Primary metastasized extraskeletal Ewing sarcoma of the vulva: Report of a case and review of the literature

Department of Obstetrics and Gynecology, University Hospital of Schleswig-Holstein, Campus Luebeck, Ratzeburger Allee 160, 23538 Luebeck, Germany.
Archives of Gynecology (Impact Factor: 1.36). 07/2011; 285(3):785-9. DOI: 10.1007/s00404-011-2011-x
Source: PubMed


Ewing's sarcoma (ES) and primitive neuroectodermal tumor (PNET) are closely related malignant neoplasms, usually affecting the skeletal system. Extraosseous ES/PNETs are uncommon, with occasional reports of tumors affecting the genitourinary tract. Only few cases of primary vulvar Ewing's sarcoma/PNET have previously been reported.

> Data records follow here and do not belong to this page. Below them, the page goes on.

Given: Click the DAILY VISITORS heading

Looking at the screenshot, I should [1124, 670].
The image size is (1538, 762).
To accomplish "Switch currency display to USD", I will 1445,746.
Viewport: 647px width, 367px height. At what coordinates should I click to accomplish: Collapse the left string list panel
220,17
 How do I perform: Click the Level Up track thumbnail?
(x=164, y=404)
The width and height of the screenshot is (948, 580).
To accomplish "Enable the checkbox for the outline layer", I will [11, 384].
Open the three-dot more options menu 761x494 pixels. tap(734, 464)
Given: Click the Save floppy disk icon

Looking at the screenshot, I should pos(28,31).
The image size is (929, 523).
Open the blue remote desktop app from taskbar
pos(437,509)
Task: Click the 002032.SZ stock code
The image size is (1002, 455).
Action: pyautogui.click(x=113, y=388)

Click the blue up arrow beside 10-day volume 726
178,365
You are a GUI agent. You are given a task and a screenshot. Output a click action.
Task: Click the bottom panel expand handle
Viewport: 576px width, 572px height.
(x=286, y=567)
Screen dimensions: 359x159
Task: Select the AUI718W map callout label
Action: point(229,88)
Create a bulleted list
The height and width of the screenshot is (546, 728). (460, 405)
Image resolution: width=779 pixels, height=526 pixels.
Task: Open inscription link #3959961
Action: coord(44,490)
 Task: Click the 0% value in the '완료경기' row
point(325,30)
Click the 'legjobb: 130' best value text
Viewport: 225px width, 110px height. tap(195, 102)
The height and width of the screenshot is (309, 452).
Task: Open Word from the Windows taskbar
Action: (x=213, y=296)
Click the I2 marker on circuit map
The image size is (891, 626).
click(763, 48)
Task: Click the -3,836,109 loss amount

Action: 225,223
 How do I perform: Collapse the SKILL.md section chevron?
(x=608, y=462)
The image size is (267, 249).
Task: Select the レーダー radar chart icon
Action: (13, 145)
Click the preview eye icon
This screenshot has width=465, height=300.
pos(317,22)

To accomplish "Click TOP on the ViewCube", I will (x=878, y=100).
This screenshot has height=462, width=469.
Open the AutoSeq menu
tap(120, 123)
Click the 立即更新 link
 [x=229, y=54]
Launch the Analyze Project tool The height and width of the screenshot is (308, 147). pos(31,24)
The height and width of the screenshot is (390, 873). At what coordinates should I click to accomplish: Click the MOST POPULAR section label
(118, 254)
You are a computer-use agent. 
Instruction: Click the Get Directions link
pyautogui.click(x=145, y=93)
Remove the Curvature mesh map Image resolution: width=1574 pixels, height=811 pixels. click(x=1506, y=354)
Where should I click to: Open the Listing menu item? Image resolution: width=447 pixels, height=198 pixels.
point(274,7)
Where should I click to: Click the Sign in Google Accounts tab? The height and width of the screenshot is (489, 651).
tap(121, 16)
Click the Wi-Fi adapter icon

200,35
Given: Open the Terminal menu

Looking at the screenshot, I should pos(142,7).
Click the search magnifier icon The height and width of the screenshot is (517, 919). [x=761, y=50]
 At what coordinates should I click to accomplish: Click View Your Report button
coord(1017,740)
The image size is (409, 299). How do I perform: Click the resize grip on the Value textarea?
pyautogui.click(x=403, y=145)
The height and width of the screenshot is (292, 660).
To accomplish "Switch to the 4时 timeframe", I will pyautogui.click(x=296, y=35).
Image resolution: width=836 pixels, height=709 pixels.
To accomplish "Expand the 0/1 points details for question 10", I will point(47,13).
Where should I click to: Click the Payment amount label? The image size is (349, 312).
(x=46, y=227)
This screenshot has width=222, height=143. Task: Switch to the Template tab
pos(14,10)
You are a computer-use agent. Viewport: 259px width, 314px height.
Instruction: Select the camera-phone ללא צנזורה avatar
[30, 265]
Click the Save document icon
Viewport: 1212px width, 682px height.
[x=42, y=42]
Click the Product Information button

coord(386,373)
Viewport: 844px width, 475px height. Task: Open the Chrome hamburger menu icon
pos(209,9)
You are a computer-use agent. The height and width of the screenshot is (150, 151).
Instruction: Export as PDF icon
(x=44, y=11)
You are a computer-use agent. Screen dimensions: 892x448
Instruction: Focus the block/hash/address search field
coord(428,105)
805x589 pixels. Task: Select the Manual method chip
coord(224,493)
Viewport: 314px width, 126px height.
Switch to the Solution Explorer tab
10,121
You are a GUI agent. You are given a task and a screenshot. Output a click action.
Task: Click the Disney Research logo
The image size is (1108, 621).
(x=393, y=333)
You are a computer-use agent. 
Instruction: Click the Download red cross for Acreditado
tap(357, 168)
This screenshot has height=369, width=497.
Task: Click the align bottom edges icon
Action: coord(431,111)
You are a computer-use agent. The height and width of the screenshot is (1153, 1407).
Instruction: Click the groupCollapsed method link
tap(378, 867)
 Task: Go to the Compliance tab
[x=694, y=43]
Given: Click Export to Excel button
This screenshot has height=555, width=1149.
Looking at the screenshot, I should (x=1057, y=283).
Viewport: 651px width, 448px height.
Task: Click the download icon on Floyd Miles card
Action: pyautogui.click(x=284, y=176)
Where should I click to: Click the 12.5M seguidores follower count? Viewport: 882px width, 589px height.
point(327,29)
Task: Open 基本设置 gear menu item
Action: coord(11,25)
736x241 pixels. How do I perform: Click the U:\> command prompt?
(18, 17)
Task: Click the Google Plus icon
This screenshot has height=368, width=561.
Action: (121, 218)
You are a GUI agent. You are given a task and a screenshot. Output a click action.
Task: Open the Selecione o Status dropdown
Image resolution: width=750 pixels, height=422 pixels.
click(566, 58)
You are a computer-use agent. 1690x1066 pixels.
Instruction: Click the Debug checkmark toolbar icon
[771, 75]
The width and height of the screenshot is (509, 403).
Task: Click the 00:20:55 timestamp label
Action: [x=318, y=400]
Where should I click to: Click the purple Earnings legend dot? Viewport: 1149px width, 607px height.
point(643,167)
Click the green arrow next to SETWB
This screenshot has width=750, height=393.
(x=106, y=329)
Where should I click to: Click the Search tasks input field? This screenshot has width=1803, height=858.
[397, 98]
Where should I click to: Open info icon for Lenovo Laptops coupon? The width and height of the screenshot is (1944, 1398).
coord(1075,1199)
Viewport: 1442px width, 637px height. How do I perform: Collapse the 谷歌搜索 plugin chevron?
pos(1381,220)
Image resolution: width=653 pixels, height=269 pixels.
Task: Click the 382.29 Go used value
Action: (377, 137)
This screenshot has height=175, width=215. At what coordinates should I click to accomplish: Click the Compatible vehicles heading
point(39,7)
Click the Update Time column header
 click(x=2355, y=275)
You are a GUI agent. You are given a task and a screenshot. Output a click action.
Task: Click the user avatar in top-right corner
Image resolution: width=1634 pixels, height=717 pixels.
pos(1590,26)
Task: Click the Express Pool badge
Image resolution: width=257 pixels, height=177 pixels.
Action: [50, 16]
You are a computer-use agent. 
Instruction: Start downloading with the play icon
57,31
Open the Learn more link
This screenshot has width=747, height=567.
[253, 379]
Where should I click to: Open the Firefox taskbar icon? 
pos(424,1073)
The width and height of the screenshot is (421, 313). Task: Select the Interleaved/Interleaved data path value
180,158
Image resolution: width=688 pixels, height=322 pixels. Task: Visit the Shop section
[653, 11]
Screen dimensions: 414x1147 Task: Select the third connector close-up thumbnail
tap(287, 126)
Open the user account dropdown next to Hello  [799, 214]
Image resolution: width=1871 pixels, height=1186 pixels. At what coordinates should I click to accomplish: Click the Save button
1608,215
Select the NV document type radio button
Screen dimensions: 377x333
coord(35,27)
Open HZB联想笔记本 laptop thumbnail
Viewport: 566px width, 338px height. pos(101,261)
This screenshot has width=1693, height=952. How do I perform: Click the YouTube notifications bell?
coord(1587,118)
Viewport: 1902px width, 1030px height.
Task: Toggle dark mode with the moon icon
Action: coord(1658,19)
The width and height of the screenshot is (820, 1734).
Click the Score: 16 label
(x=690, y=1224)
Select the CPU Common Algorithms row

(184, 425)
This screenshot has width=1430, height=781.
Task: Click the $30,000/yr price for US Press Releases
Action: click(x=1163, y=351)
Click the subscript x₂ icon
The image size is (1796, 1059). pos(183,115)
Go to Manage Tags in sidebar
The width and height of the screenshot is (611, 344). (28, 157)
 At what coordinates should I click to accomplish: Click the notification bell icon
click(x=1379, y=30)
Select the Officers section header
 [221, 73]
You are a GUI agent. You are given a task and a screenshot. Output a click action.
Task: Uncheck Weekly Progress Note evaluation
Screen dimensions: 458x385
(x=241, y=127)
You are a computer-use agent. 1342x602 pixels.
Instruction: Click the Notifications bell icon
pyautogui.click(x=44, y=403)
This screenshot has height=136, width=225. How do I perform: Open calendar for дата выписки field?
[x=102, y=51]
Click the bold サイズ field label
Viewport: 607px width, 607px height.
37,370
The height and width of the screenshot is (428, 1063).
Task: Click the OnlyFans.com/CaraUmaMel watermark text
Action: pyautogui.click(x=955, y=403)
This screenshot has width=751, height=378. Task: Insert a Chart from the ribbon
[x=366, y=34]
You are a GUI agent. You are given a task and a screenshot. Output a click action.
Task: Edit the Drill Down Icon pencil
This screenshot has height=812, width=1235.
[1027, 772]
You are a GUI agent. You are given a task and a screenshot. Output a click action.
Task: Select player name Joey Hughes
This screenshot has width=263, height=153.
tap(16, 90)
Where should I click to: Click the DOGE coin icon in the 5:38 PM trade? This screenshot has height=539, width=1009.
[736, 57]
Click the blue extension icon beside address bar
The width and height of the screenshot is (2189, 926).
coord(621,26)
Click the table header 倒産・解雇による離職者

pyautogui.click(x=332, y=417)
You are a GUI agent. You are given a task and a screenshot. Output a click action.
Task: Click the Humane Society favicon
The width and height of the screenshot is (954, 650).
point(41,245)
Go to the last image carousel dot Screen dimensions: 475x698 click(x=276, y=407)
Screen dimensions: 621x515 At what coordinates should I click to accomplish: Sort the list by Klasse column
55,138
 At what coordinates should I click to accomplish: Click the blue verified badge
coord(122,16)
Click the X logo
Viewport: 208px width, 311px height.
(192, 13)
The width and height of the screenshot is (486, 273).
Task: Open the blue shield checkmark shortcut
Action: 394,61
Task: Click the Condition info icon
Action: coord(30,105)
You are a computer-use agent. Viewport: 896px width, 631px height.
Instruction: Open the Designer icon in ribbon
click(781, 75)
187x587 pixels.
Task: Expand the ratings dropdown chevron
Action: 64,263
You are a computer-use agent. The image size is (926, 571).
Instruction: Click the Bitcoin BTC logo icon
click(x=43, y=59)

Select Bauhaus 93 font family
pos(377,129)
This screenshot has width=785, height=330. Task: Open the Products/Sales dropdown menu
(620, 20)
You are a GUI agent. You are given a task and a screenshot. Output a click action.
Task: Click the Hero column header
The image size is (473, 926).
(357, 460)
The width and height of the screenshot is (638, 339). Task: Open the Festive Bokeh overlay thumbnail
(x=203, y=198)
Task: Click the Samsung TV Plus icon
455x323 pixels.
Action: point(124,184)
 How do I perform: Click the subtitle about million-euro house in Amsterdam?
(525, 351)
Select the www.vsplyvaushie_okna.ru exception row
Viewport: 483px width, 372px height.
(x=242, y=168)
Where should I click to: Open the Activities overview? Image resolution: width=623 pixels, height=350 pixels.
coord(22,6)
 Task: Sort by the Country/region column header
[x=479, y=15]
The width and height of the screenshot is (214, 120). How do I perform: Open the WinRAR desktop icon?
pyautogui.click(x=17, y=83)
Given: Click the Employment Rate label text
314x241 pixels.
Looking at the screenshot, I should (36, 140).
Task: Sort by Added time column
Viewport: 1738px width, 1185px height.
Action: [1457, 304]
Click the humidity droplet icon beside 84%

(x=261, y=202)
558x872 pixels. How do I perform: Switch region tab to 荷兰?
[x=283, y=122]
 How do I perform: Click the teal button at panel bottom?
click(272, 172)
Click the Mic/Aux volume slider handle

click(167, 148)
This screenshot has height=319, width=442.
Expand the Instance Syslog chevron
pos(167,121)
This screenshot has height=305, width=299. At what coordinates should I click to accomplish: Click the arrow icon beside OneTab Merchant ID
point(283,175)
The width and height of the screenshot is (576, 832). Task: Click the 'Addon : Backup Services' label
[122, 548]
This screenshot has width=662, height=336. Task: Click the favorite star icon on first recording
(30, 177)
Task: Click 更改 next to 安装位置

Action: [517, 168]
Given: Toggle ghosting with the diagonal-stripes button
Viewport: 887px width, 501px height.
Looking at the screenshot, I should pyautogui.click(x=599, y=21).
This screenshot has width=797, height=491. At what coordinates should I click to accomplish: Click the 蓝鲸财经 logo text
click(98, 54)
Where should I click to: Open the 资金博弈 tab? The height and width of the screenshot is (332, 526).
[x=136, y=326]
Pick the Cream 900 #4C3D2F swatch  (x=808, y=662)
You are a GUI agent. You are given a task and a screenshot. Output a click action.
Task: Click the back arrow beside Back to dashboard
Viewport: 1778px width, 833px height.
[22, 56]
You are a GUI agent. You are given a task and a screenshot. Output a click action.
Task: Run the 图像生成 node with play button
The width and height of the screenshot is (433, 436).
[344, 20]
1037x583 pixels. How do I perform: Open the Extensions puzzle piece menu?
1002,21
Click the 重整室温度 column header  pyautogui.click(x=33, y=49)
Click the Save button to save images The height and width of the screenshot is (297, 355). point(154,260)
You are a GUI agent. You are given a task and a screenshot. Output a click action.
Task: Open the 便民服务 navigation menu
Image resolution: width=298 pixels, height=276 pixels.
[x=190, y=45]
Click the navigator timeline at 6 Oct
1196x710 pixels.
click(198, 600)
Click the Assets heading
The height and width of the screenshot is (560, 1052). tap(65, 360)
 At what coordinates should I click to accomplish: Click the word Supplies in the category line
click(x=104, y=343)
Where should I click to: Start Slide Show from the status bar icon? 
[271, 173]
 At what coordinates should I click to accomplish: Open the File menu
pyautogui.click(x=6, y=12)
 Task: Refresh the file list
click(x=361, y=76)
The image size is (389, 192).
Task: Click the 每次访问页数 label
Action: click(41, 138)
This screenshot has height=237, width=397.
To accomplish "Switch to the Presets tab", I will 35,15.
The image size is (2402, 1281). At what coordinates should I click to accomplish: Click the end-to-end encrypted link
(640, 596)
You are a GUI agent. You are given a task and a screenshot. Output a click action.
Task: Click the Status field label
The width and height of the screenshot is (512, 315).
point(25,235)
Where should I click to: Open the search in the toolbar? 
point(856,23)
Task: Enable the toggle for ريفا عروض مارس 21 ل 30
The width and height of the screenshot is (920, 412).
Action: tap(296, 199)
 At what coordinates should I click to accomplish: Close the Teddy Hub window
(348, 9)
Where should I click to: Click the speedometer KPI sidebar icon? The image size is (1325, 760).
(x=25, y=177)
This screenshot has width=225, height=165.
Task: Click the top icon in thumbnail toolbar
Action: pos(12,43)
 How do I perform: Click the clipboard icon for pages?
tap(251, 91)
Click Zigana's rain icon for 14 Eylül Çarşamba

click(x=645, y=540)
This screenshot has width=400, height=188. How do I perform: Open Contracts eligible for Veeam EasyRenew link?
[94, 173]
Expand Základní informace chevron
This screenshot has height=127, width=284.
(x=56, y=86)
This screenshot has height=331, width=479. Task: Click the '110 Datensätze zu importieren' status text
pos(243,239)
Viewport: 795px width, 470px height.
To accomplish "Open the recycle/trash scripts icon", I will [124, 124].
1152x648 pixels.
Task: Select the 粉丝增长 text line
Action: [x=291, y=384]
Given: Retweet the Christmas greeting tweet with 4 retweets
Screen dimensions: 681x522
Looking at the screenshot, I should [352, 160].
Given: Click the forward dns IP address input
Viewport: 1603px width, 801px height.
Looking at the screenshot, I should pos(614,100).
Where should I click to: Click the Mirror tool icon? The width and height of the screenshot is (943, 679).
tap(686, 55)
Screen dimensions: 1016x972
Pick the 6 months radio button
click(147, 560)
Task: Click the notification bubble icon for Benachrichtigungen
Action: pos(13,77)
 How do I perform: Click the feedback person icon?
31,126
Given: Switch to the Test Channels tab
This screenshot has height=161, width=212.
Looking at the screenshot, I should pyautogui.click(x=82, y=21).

We present a patient with primary vulvar Ewing's sarcoma with pulmonary metastasis who presented at the Department of Gynecology and Obstetrics, University of Schleswig-Holstein, Campus Luebeck.
The present report is the third case of a primary vulvar Ewing's sarcoma and the first constellation with pulmonary metastasis at diagnosis in the current literature. We present the diagnostic and therapeutic management including surgery, chemotherapy and radiation.
The treatment of the Ewing's sarcomas and PNETs requires a multidisciplinary systemic approach. Despite its rarity, the differential diagnosis of vulvar sarcoma must be considered in young women.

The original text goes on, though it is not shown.